:: THE PROBLEM ::
Scan the lines below for "agent" and copy the matches.

:: DATA ::
[Start of section]

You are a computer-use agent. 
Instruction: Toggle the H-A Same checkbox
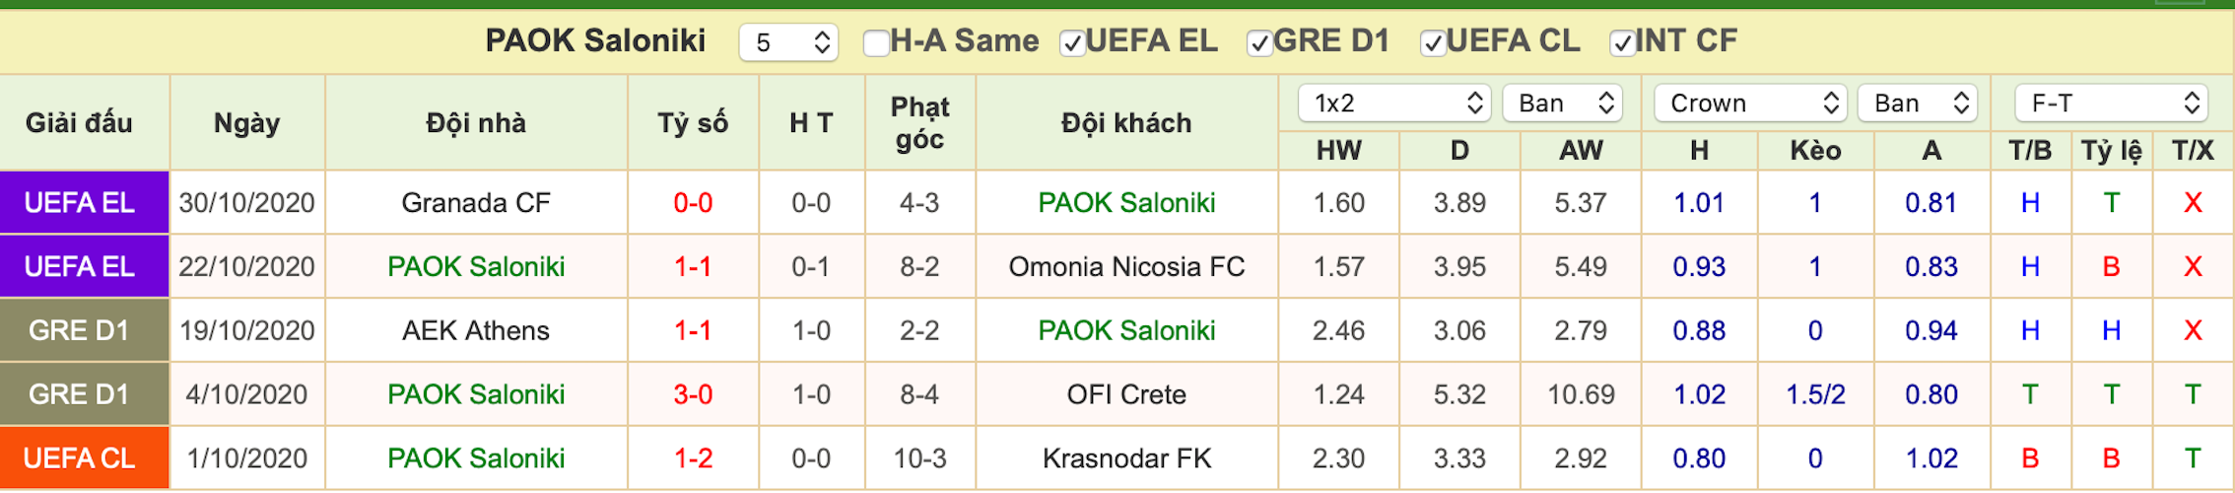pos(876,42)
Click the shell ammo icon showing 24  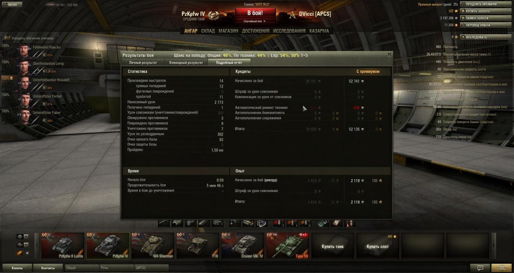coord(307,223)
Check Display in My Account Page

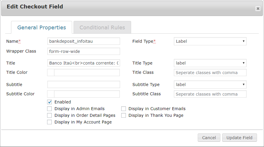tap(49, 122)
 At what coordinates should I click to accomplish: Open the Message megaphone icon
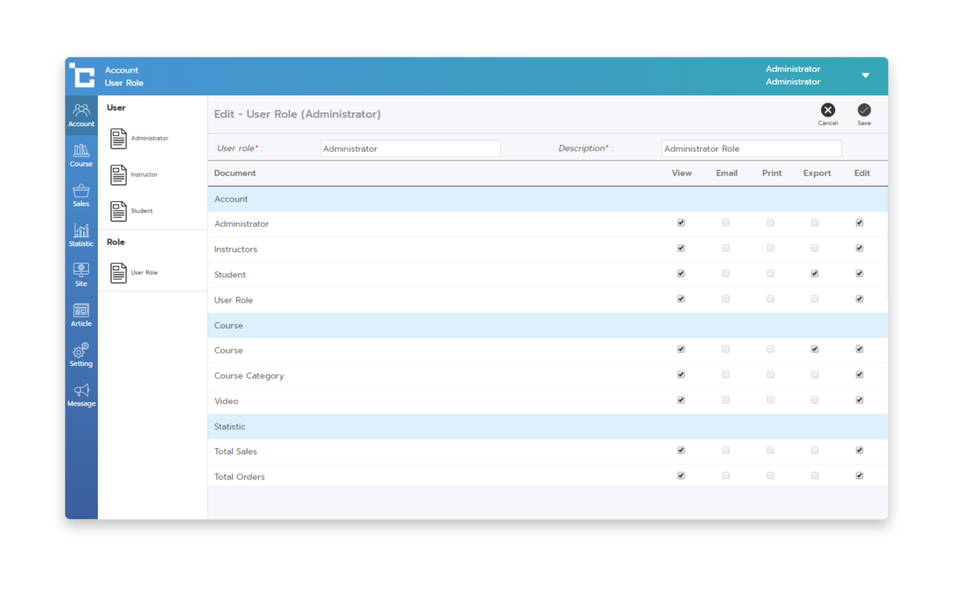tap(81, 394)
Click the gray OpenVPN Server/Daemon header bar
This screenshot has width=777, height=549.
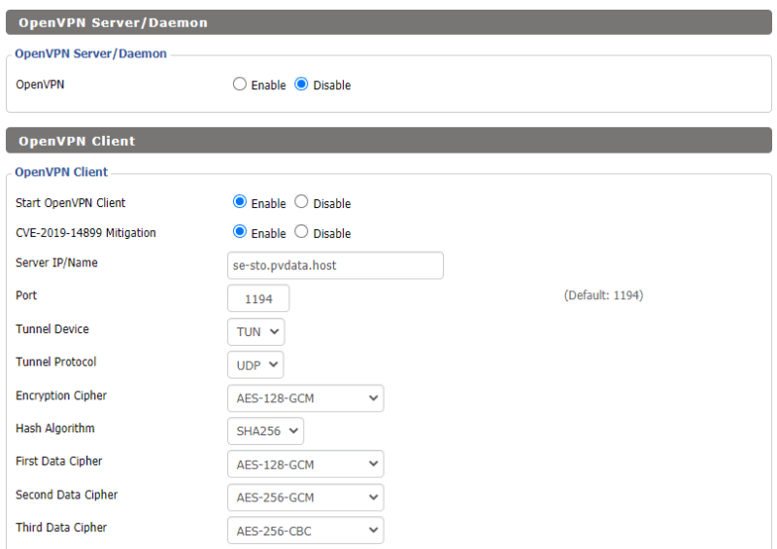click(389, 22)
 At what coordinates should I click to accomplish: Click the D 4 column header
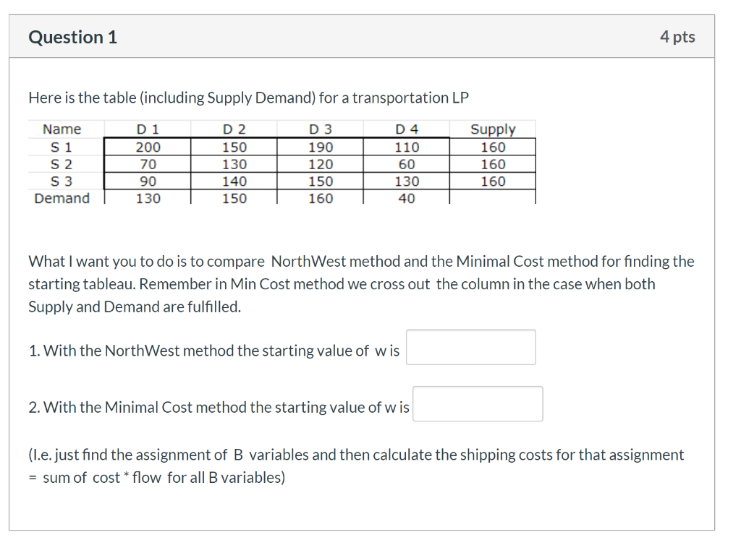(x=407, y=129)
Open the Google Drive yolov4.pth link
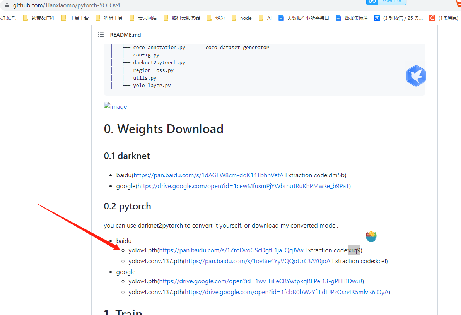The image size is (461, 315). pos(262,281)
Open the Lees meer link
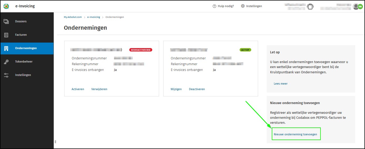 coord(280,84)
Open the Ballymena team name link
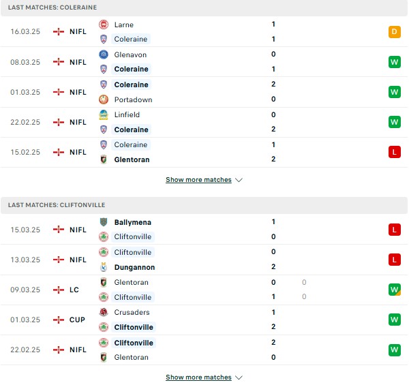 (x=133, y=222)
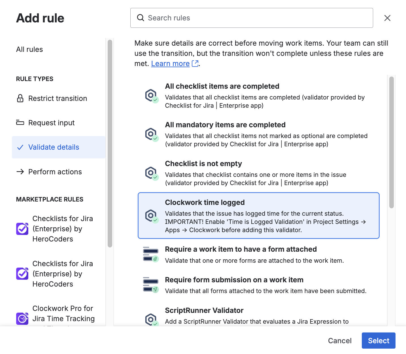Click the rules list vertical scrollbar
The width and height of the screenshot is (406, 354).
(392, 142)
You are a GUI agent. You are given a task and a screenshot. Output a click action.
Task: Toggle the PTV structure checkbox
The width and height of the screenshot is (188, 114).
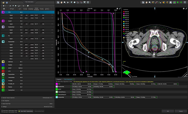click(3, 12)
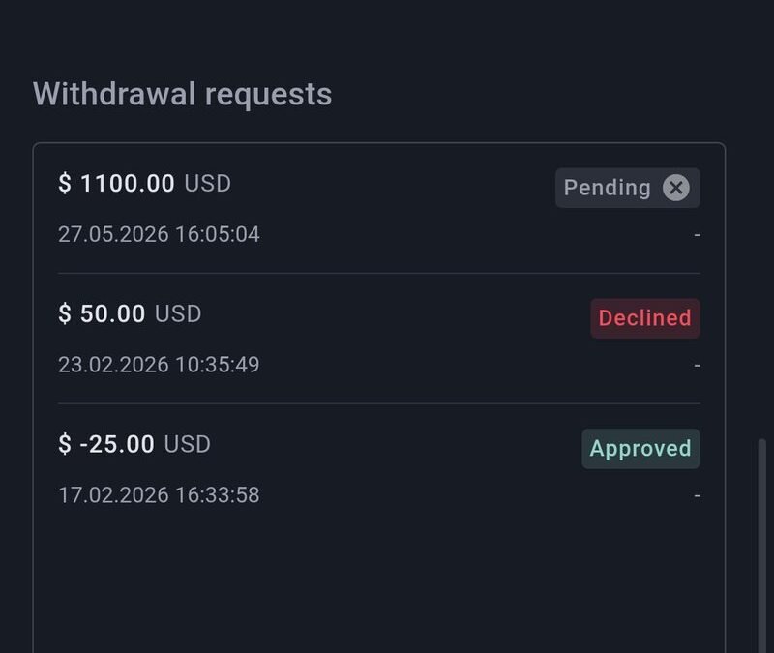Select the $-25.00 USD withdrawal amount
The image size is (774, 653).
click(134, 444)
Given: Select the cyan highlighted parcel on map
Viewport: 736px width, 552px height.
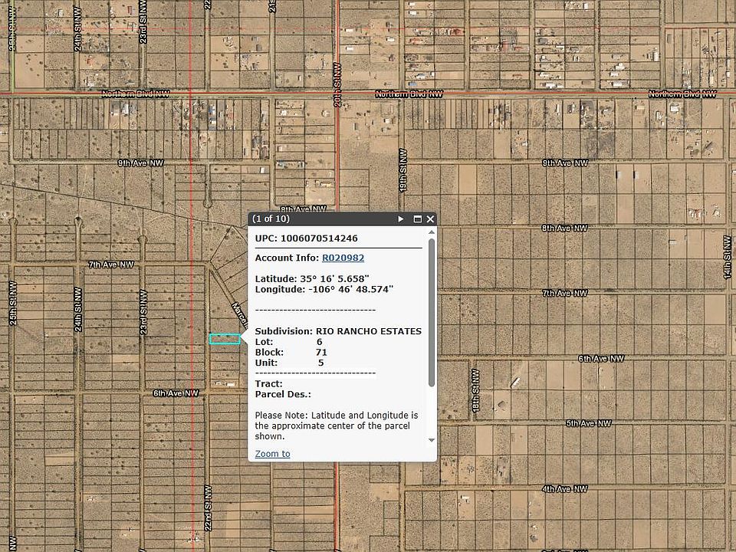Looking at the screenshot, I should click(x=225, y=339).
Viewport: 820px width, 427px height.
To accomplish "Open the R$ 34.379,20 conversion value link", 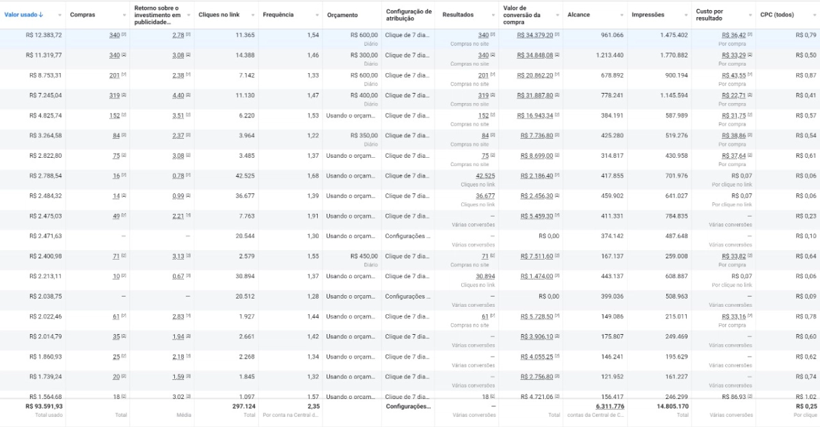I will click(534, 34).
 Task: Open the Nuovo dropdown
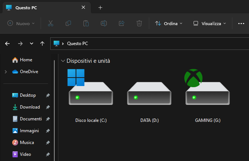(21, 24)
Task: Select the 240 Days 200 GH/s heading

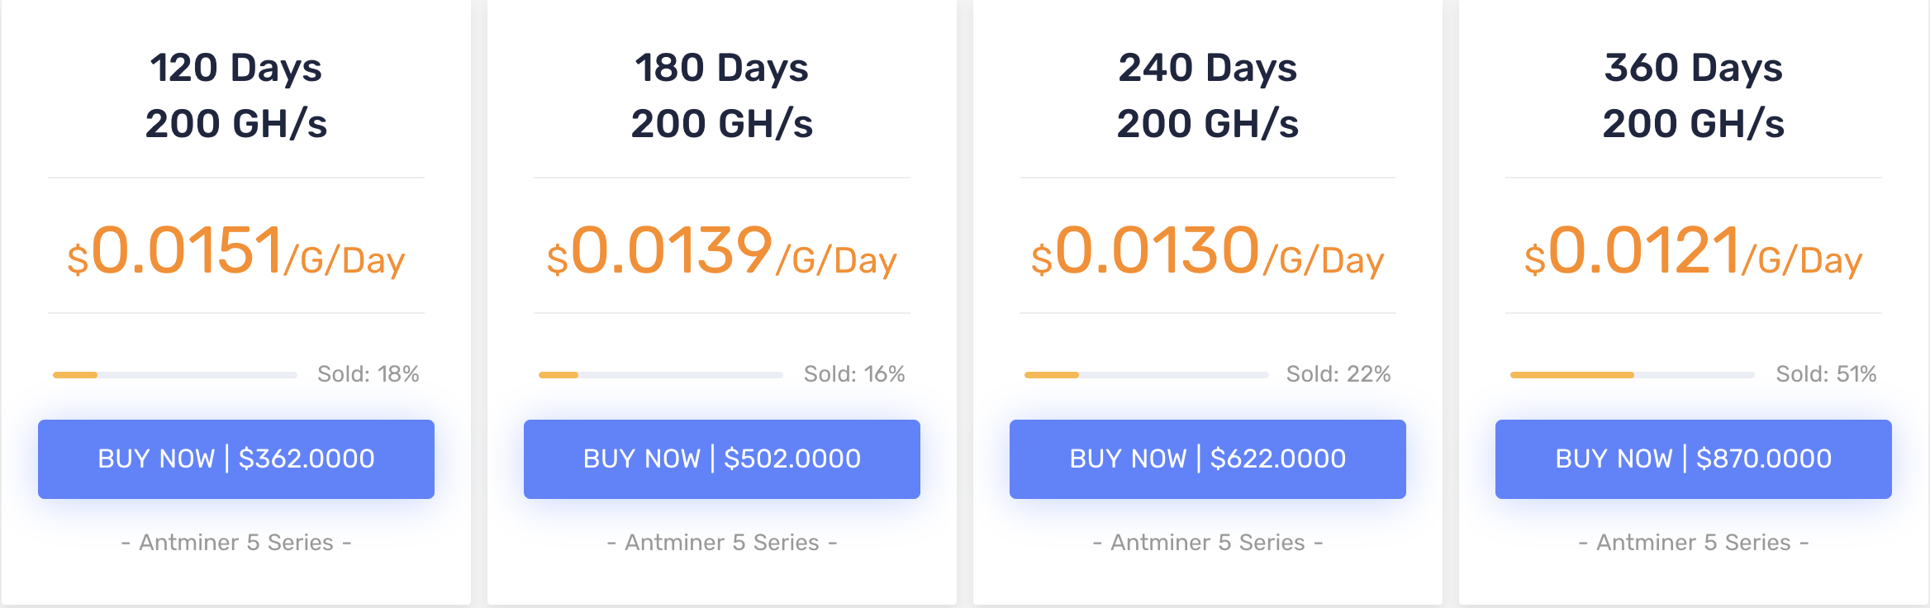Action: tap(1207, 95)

[End of section]

:: ANSWER FOR THIS EXERCISE ::
You are a computer-use agent. 
You are a GUI agent. You are given a task and a screenshot. Output a click action.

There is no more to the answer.